◆ Exercise objective ◆
From the line that holds "Task: Click the share/export chart icon" down to the last line of the listing below, transcribe exactly and only those lines. Leave pictures out.

◆ Dataset extract ◆
[Start of Attachment]

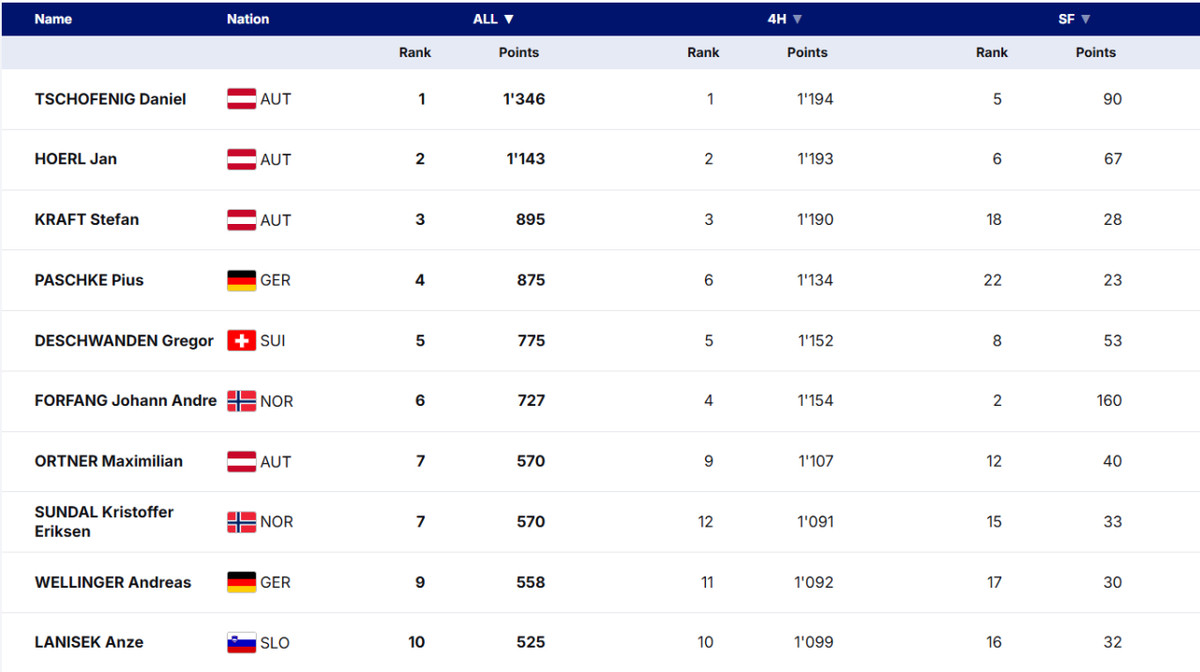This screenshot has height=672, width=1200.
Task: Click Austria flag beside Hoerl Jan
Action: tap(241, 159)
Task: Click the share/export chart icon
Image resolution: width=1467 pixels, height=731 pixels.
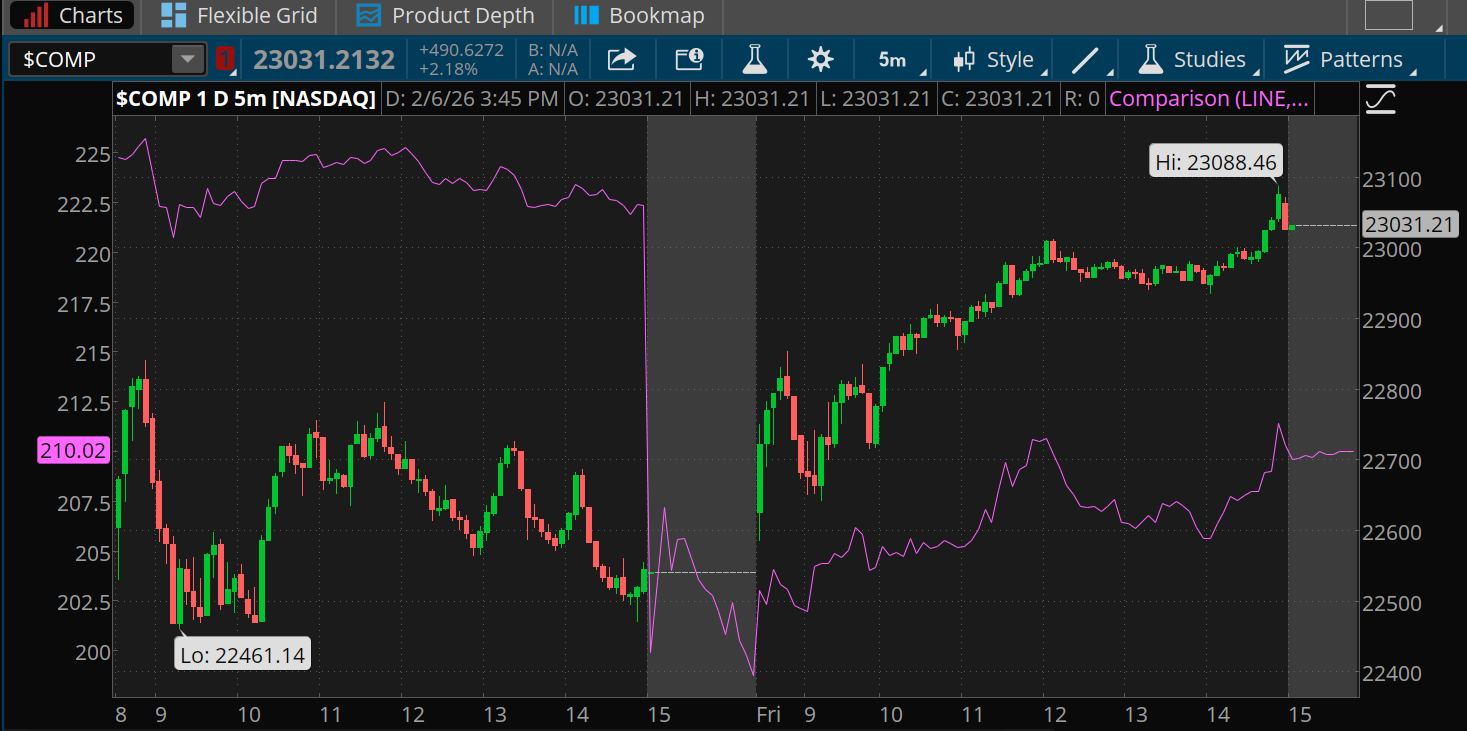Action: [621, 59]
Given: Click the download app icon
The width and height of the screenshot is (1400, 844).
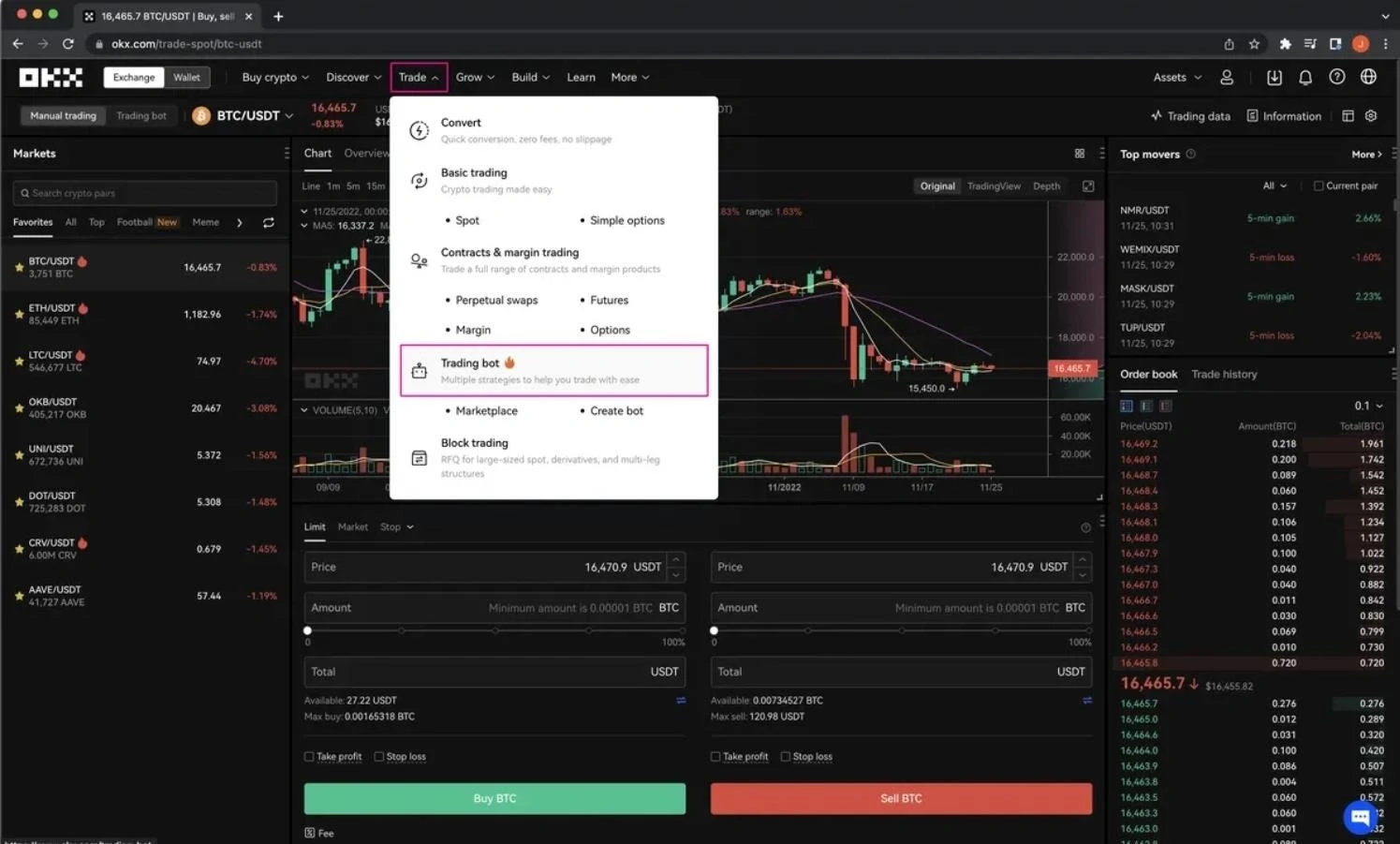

[End of Attachment]

◆ Reply ◆
Task: Click the share/export chart icon
Image resolution: width=1467 pixels, height=731 pixels.
Action: [621, 59]
Given: Click the download app icon
The width and height of the screenshot is (1400, 844).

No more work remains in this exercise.